Le puzzle de la nouvelle Karma prend de plus en plus forme. Dernier morceau posé, la portion électrique de cette berline de luxe hybride branchable sera en grande partie fournie par BMW.

Mis à jour le 24 nov. 2015
Sébastien Templier LA PRESSE

Deux ans après la faillite de son constructeur Fisker Automotive, cette voiture qui a donné son nom à la nouvelle entreprise détenue à présent par le milliardaire chinois Lu Guanqiu va bénéficier d'un bloc-batterie et de composants électriques du constructeur allemand. Dans l'immédiat, on n'évoque pas la fourniture d'un moteur électrique.

Cette nouvelle est un pas de plus vers la résurrection de cette voiture et, par le fait même, le développement de la nouvelle entité Karma Automotive.

La voiture homonyme est appelée à être la première d'une gamme qui comportera - on ne sait pas quand - un modèle 100% électrique. La nouvelle Karma sera toujours une hybride branchable, mais avec un prolongateur d'autonomie à la manière de la Chevrolet Volt.
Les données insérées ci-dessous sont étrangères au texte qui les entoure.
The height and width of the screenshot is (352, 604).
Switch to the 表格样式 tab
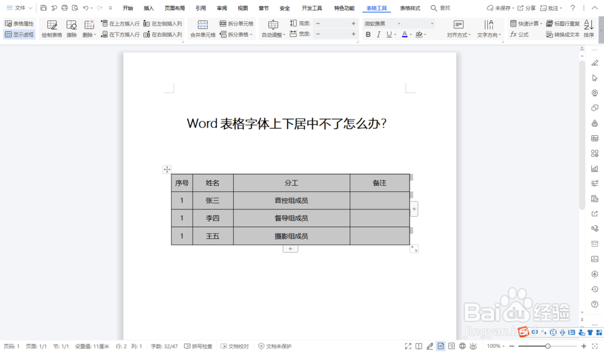tap(411, 8)
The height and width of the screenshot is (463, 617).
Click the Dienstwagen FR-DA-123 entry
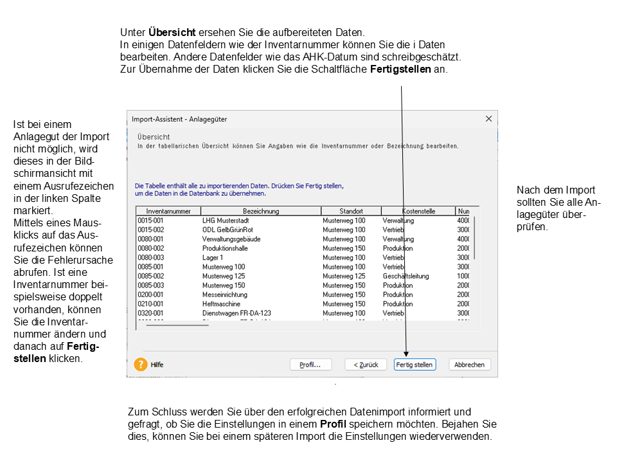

Si, jusqu'en 2013, GM fournissait un quatre-cylindres à essence, il n'est pas sûr que celui-ci soit encore sur les rangs cette fois-ci.

L'expertise de BMW utilisée est vue comme «un gros coup de pouce pour la marque» Karma, selon ses propres dirigeants qui espèrent que c'est le début d'une longue coopération. Celle-ci permet à Karma d'épargner du temps et de l'argent en matière de développement et de mise au point. Ce genre d'accord est indispensable à tout nouvel acteur de l'industrie automobile qui espère se lancer définitivement.

Nouveau propriétaire, le groupe chinois Wanxiang essaie de redorer le blason de Karma Automotive, entaché par la perte de 140 millions $ US d'aide publique lors de la faillite de Fisker Automotive.

Karma Automotive ambitionne de vendre sa nouvelle Karma à la fin de 2016, au coût de 150 000$. Si tout va bien.